いつものように休み時間に真ちゃんからのお呼び出しをくらう。毎日ではないにしても一週間に確実に三回は彼からの呼び出しを受けている気がする。


「ミョウジ、ビューラー?というものを持っているか」
「また随分変なものがラッキーアイテムだったんだね」


たまにラッキーアイテム以外の者(教科書とか)を貸してくれと言いに来ることもある彼だけど、流石に今回のものはラッキーアイテムだろう。でないと少し引く。


「?ビューラーとは何なのだよ?」
「まつ毛を上向きにするの、ぐいって押し上げて」
「…それをする必要があるのか?」
「オシャレだよオシャレ」


ビューラーが何であるかも知らずに私に借りに来たらしい、てっきり私が女子だから借りに来たものだと思っていたけれど。まぁ、真ちゃんがクラスの男子にビューラーを貸してくれって聞いていたらそれはそれで面白いだろうけど、どこか可哀想だから今回私に直接借りに来たのは正解だと思う。

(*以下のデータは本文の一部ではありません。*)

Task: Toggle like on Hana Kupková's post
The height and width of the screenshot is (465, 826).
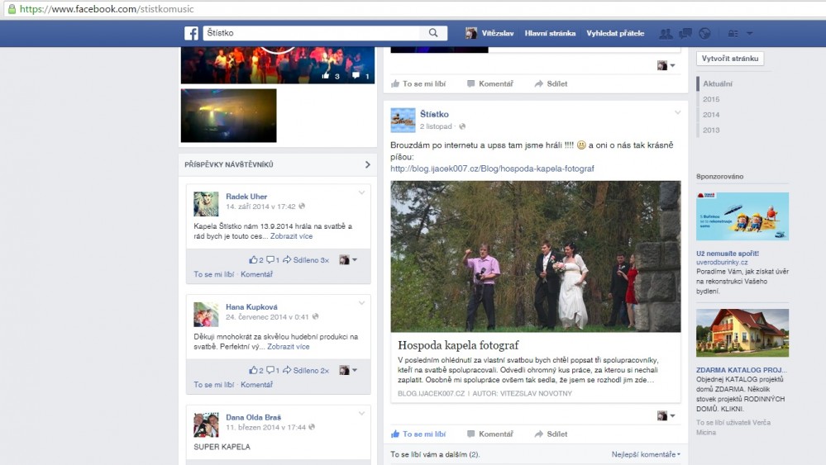Action: click(x=208, y=385)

普通の高校生男子はビューラーを知らないものか、とも考えたけれど、そういえば真ちゃんは一般男子じゃなかったなぁ、と気づいてビューラーの説明をしてあげる。彼は女子がビューラーをする意味を、全く理解できなかったらしい。


「まぁいい、ところでミョウジはそれを持っているのか?」
「持ってるけど…」
「貸してくれ」


ビューラーも使い方を説明しても理解しないような奴に所持されるのは不本意だろう、と私はいたずらを思いついた。急いで自分のカバンからポーチを取り出し、真ちゃんに駆け寄る。


「…真ちゃんしゃがんで、目、瞑って」
「?何でなのだよ」
「いいから、ホラ早くしないと休み時間終わっちゃうよ?あ、眼鏡も外してね」


改めてまじかに真ちゃんの伏せられたまつ毛を見るとすごく長くて密度もすごく濃い。そっとビューラーを押し当てると何をされるのかわからないからだろうけど、真ちゃんがびくっと少し身震いしたのが解った。

ぐっとビューラーに力を込めて放すと、一回でほぼすべてのまつ毛がきれいに上を向いた。そのままもう片方のまつ毛にも押し当てて、放す。目を開けてもいいよ、と真ちゃんに声をかけると恐る恐る目を開けた真ちゃんと目が合う。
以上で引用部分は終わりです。